◆ SHORT TASK ◆
Edit the listing, starting at the line that has "You are a computer-use agent. The" and stopping after the line that has "point(445,227)". Change "Denoise" to "Sharpen" and leave everything else in those lines unchanged.

[Saved data entries]
━━━━━━━━━━
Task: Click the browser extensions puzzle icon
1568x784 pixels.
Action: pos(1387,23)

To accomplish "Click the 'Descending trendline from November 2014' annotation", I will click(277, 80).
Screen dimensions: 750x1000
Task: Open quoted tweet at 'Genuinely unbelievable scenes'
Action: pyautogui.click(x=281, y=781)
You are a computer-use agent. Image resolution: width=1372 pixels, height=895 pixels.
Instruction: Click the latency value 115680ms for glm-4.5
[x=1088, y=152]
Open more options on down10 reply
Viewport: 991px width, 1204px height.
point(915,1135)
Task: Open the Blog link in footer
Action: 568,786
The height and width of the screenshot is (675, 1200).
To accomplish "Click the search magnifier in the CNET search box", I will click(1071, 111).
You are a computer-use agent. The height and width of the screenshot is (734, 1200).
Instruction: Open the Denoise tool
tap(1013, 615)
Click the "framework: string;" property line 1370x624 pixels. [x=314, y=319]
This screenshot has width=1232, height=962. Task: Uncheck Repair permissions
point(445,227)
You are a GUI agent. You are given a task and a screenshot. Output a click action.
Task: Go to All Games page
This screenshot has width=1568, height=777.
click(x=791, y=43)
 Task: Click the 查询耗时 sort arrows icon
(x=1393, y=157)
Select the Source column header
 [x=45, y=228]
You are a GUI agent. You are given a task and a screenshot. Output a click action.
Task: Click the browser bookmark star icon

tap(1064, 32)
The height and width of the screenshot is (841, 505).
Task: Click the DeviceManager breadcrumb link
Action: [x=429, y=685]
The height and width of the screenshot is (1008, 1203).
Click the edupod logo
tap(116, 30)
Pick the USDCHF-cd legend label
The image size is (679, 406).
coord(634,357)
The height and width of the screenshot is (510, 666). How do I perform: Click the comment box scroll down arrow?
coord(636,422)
━━━━━━━━━━
◆ RESPONSE TO THIS TASK ◆
You are a computer-use agent. The height and width of the screenshot is (734, 1200).
Instruction: Open the Sharpen tool
tap(1013, 615)
Click the "framework: string;" property line 1370x624 pixels. [x=314, y=319]
This screenshot has width=1232, height=962. Task: Uncheck Repair permissions
point(445,227)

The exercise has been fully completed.